The total amount of energy tropical cyclones release is expected to increase by 45 per cent over the course of the 21st century. Some of that energy would be spent by the extra 10 or so tropical cyclones per year, but half of it would be released by intense storms getting even stronger – meaning higher winds, taller storm surges and greater economic costs.
These findings – that both the intensity and frequency of tropical cyclones could increase – are unusual. Most research suggests that while tropical cyclones could become more intense under climate change, the number of tropical cyclones is likely to stay roughly the same, or decrease.
The Intergovernmental Panel on Climate Change (IPCC) made this point clearly in its extensive 2012 report on extreme weather events (p.158). It says:
“It is likely that the global frequency of tropical cyclones will either decrease or remain essentially unchanged. An increase in mean tropical cyclone maximum wind speed is likely, although increases may not occur in all tropical regions.”
Other studies since the IPCC’s report have reached similar conclusions. One found that the number tropical cyclones in the North Atlantic would change little over the 21st century, while another study using similar techniques found the number would decrease.

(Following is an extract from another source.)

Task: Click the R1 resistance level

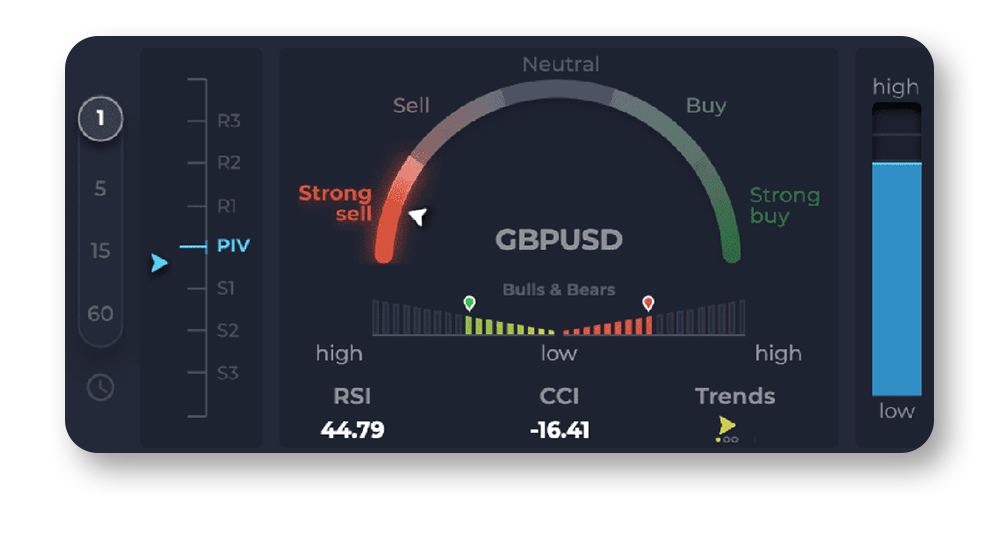Action: tap(228, 206)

A third study due to be published soon* used a slightly different modelling technique, but found there would be little significant change in the global number of tropical cyclones over the 21st century.
There are a number of reasons why the conclusions of Emanuel’s new paper may differ from other studies. Not all studies assume future emissions will pan out in the same way, and not all studies focus on the global picture.

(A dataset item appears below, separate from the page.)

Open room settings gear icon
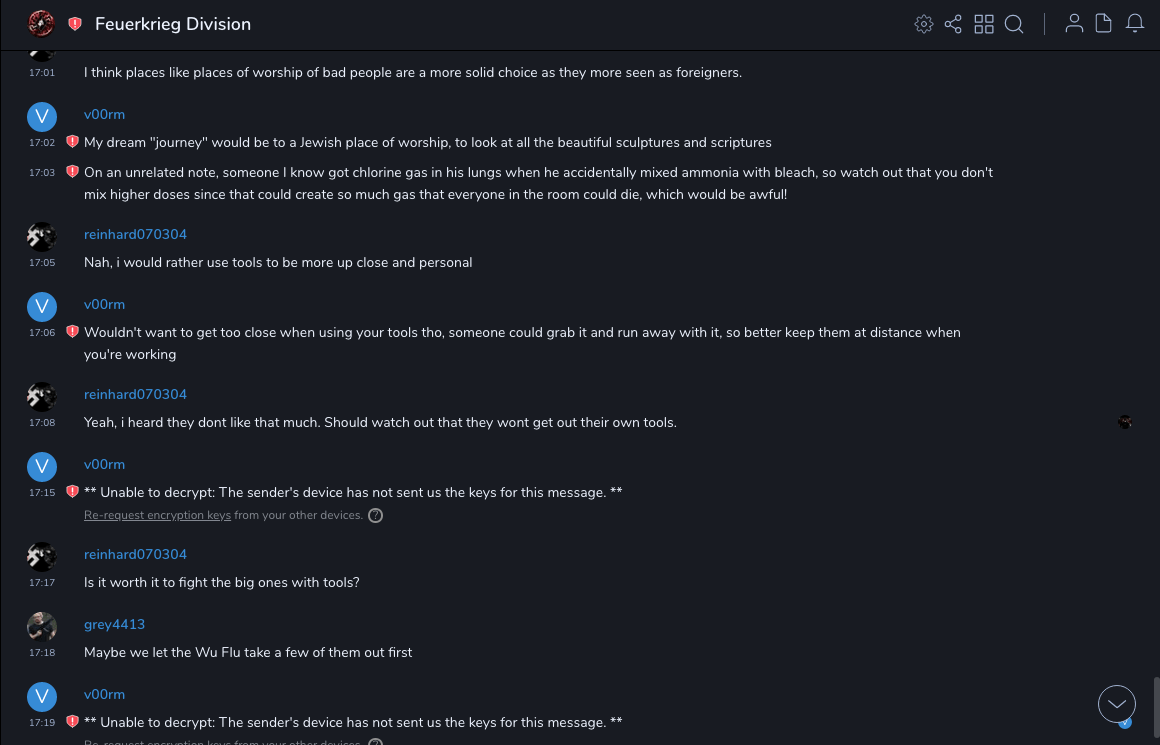This screenshot has width=1160, height=745. pos(924,24)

On top of that, not all research on tropical cyclones and climate change uses the ‘downscaling’ approach. Some studies instead use the global climate models to try and predict how tropical cyclones will change in the future. But these models are thought to underestimate the frequency of tropical cyclones, and struggle to accurately simulate how intense those storms will be.
Prof. Emanuel explained to Carbon Brief:
“General Circulation Models are really too coarse to produce good representations of tropical cyclones, though they often produce something resembling such storms.”
Why so different?
Given the differences in methods, not all studies can be compared like for like. But Emanuel admits it is surprising that the results of his study differ so much from others which also use the downscaling technique.

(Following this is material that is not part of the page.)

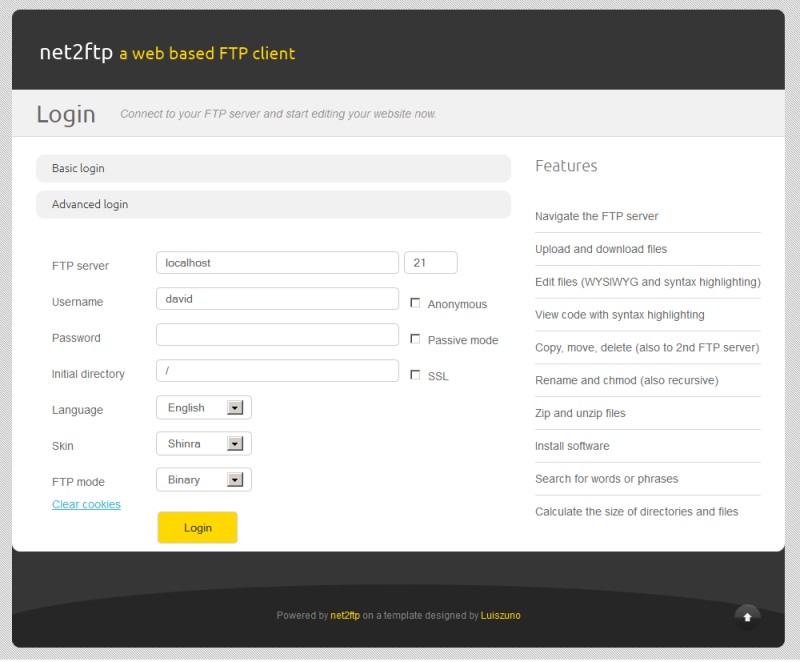Open the Language dropdown

point(204,408)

Carbon Brief asked Prof. Emanuel why his modelling suggested the frequency of tropical storms would increase where other studies haven’t. He told us:
“We are not yet sure why the technique applied to the current generation of global climate models shows an increase in activity, though I suspect it has more to do with projected decreases in manmade aerosols than with increasing carbon dioxide.”
Research has recently suggested that emissions of small particles called aerosols might have damped down tropical storm activity in recent decades. It’s expected that fewer of these particles will be released into the atmosphere in the future, so storm activity could rise again. At the moment though this is a relatively new area of science, and not something this study looks at in any detail.
For now, Emanuel’s study appears to disagree with the body of scientific evidence when it comes to the frequency of tropical cyclones under climate change. A leaked draft of the IPCC’s next major report on climate science suggest mosts studies have not moved on from the majority view that cyclone frequency will not increase.
But on at least one thing, and it’s an important thing, this study and the rest of the research agrees. The strongest tropical cyclones are likely to get even more intense under climate change – and these are the storms which are most costly in economic terms, and for human lives.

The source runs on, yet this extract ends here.